La première fois que je l’ai vu, ce jeu m’avait paru magique. C’était il y a des années, aux débuts de la NES ; j’étais enfant ; c’était bien.
Il tournait sur un petit téléviseur, dans une sombre boutique d’électronique, à Bonn. Le magasin donnait directement sur le Rhin.
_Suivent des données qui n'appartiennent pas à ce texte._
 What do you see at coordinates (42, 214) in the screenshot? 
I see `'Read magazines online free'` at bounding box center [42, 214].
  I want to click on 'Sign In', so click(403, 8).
Dans mes souvenirs, la nuit était déjà tombée, tout était noir, sauf les quelques téléviseurs en marche ; l’hiver sans doute.
Le fond noir, l’eau en bas… En y repensant le décor du jeu reproduisait celui de ma vie, au moment même où je le regardais, comme une parfaite mise en abyme ; des correspondances alchimiques se sont opérées là, qui finalement m’ont rendu ces quelques dizaines de seconde seul devant la démo de ce jeu inoubliables, uniques.
J’ai eu un coup de foudre.

Ces jours-ci, j’y ai enfin joué, à ce Mario Brothers, dans la collection Famicom Mini sur GBA, gentiment ramené par Game B du Japong. Mais pour moi, c’est comme une déception amoureuse.
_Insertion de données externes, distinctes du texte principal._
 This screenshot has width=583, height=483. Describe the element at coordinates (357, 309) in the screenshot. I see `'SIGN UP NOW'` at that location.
Évidemment, ce jeu je l’aimais sans le connaître. Je n’y avais même pas joué, alors cette semaine la décristallisation a été franche.
Mario, je l’imaginais vif, souple, réactif, c’est un lourdaud, lent au démarrage et qui dérape à chaque arrêt. Je le voulais bien dans sa peau, c’est un chieur psychorigide (pour sauter, il faut lui imprimer une direction avant, sinon il saute à la verticale, ce qui dans ce jeu ne sert à rien pour sauver sa peau, les plafonds étant trop bas pour éviter un ennemi de cette manière ; et une fois qu’il a sauté, pas question de changer la direction, c’est trop tard).
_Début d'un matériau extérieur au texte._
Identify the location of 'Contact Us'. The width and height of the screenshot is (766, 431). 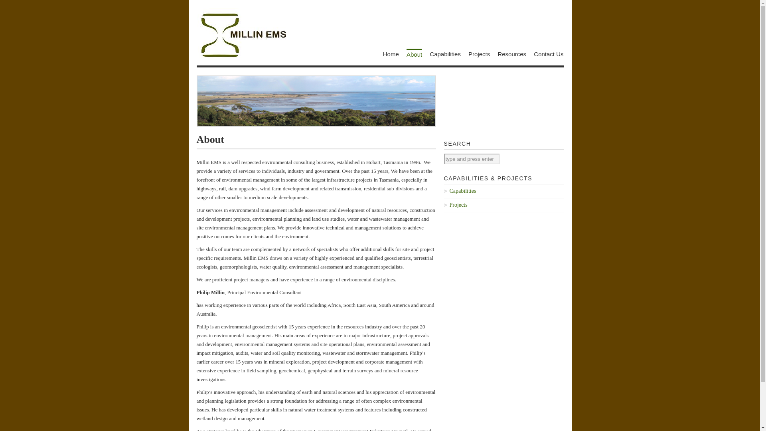
(534, 54).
Pas facile non plus de revenir sur l’amour inconditionnel que je portais à Gunpei Yokoi. Comme Metroid, auquel j’ai essayé de jouer après avoir terminé la Mission zéro sur gba, Mario Bros. est un jeu poussif, triste voire oppressant. Autant le dire, pas un bon jeu.

Pourtant la déception n’est pas totale, et c’est le plus bizarre à accepter.

Emballé trois fois, cartouche bicolore comme l’originale sur Famicom. trop beau pour être vrai.

Le packaging est très soigné et le jeu lui-même, identique à mes souvenirs ; il n’a pas bougé d’une ligne, il s’est même enrichi de quelques options (mode veille, sauvegarde des high scores). Tout y est, tout ce qui a fait naître mon désir y est encore déposé, à se laisser approcher, sûr de lui et de ses effets. Mais moi je n’y suis plus. Mon regard a changé, et je me sens coupable d’avoir prêté à une apparence des propriétés qu’elle n’avait pas.
Comme si la jeune fille palpitante, fraîche, aimable et neuve de la veille, s’était révélée être une vieillle du Barry, endormie, frivole et trop fardée.